Yes, as Amonalogue says, the backstory of strategy design can be understood in terms of a philosophically deep pragmatism and I understand that as it is expressed by Wittgenstein and Bakhtin.

From the Wikipedia article on Wittgenstein:

. . . philosophical problems arise when language is forced from its proper home into a metaphysical environment, where all the familiar and necessary landmarks and contextual clues are removed. He describes this metaphysical environment as like being on frictionless ice: where . . . all philosophical problems can be solved without the muddying effects of everyday contexts; but where, precisely because of the lack of friction, language can in fact do no work at all.[154] Wittgenstein argues that philosophers must leave the frictionless ice and return to the “rough ground” of ordinary language in use.

OK, as Ludwick anticipated, most of the world doesn’t get Wittgenstein. I believe one key is to understand the nature of this rough ground. Here’s where I look to Bakhtin.

“We must renounce our monological habits so that we might come to feel at home in the new (dialogic) artistic sphere which Dostoevsky discovered, so that we might orient ourselves in that incomparably more complex artistic model of the world which he created” (Bakhtin, 1984, p.272).

I think Design operates in this artistic sphere of dialogue. This sphere is user centric, but in a way that is dynamic, relational and chiasmic (multiply intertwined).   From John Shotter

“All real and integral understanding is actively responsive… And the speaker himself is oriented precisely toward such an actively responsive understanding. He does not expect passive understanding that, so to speak, only duplicates his or her own idea in someone else’s mind. Rather, he expects response, agreement, sympathy, objection, execution, and so forth… “

In this view, successful design does not try to capture the user, but invites the user to become chaismically intertwined with the organization and with other users in what could be called dialogic design. Apple invitation to participate as technology changes the world is one example of dialogic design in strategy. Where are other example of this type of design:

In science I look to Messick’s understanding of assessment validity (judgments of the truthfulness of empirical observations).

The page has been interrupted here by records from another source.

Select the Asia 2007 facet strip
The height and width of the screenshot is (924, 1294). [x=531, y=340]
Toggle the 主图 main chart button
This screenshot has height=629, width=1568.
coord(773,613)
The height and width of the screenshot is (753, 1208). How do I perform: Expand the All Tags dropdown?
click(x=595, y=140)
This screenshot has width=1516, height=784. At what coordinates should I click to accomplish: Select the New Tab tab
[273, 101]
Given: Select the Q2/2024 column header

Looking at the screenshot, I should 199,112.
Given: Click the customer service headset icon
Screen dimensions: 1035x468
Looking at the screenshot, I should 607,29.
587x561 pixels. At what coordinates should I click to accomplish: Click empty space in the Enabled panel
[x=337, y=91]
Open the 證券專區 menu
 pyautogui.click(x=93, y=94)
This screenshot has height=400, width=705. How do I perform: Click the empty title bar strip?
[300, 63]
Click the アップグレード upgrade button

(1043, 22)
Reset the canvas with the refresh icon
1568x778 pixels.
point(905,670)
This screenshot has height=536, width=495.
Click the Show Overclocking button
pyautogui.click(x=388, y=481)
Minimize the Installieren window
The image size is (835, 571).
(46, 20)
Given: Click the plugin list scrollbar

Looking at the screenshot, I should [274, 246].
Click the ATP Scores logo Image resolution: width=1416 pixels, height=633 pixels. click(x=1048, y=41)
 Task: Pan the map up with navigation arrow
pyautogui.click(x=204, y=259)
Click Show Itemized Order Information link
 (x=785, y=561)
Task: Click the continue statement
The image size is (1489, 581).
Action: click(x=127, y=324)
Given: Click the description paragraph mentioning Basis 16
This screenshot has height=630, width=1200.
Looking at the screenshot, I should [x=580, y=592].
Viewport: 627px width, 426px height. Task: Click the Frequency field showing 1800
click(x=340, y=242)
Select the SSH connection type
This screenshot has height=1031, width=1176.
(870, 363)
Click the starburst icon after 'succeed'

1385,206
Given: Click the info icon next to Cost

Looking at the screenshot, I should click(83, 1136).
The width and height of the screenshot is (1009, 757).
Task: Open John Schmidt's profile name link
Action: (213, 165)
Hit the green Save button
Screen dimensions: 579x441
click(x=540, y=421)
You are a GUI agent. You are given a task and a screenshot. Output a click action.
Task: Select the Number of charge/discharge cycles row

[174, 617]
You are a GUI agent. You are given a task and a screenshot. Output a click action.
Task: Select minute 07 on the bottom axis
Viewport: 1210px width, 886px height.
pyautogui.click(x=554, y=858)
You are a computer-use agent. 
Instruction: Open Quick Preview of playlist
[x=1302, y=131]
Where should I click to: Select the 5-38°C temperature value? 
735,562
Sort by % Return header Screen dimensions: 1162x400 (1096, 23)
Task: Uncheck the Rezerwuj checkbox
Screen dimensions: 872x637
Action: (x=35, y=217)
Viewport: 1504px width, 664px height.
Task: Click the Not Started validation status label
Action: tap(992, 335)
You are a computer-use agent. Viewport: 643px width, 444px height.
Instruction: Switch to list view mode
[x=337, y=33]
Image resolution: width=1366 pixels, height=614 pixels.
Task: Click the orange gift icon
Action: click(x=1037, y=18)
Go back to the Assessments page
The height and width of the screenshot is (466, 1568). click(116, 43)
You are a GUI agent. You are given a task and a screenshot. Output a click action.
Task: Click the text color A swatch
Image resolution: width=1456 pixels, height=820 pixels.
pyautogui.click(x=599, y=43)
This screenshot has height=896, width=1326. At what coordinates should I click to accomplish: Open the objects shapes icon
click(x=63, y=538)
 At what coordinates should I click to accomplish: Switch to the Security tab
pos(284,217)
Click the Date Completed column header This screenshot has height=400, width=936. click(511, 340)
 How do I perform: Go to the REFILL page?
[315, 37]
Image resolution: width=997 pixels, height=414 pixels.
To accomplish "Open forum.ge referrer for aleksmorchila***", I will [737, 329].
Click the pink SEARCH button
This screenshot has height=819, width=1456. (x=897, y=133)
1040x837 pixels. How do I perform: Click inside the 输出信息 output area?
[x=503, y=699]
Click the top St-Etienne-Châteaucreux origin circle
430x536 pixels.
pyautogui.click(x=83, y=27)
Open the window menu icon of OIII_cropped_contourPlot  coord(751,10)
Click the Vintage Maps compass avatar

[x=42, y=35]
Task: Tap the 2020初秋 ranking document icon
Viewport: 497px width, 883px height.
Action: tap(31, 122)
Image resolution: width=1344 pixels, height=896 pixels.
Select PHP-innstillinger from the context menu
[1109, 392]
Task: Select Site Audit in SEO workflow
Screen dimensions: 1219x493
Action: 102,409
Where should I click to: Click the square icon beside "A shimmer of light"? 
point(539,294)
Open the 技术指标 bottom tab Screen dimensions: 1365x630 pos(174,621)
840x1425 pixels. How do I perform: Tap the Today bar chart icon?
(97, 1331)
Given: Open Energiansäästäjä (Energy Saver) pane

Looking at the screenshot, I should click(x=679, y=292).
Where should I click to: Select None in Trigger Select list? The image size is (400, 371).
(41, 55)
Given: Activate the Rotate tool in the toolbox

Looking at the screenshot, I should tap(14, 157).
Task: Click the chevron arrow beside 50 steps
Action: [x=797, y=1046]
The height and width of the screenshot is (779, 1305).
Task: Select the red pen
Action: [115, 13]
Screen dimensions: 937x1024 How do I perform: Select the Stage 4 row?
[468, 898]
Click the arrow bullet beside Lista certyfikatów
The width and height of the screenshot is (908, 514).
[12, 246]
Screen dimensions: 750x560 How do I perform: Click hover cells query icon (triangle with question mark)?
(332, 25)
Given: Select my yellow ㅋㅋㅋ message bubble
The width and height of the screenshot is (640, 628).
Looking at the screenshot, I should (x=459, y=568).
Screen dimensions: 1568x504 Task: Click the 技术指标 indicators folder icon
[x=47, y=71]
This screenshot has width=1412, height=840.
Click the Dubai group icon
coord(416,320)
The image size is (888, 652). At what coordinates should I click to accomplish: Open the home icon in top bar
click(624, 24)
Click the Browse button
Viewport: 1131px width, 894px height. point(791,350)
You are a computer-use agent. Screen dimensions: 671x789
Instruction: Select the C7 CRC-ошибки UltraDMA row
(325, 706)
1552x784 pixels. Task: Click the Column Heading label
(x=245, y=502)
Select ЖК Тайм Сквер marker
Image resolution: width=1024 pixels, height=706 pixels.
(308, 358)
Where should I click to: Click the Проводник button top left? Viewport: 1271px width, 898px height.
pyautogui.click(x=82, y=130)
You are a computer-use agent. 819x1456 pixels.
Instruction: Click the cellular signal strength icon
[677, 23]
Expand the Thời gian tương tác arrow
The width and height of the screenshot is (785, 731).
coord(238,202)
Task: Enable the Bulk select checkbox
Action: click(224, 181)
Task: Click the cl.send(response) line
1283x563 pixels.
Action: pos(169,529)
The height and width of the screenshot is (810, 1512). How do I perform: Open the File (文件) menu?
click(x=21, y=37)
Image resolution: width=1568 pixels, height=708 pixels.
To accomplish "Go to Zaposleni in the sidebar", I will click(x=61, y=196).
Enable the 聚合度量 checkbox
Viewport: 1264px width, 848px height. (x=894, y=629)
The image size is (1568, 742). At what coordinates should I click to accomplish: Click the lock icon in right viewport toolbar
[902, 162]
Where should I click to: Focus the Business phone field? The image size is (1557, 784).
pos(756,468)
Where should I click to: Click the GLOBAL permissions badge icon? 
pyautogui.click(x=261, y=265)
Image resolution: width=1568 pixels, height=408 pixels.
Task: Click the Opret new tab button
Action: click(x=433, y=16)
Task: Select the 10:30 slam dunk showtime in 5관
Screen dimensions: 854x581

He looks not only within traditional boundaries of science through construct validity (judgments of consistency with theory, domain and prior empirical observations), he also considers categories outside of traditional science in judgments of the utility of assessment tools, the value implications of those tools and social consequences that are secondary to tools use.

In journalism I look at the move from reporting the facts, to the new role of journalists as community builders; where people do not want to only be told the truth, but want to become active participants in building the world as well. One example is  There they are using journalist tools for the purpose of creating a politically active community where people’s voice can be expressed as they participate in political action.

Can Apple keep it’s mojo? Not by building pretty things, that’s Tiffany’s brand. Apple’s only brand is changing the world through technology and bring us along to drive the change. Can Apple continue to change the world though us?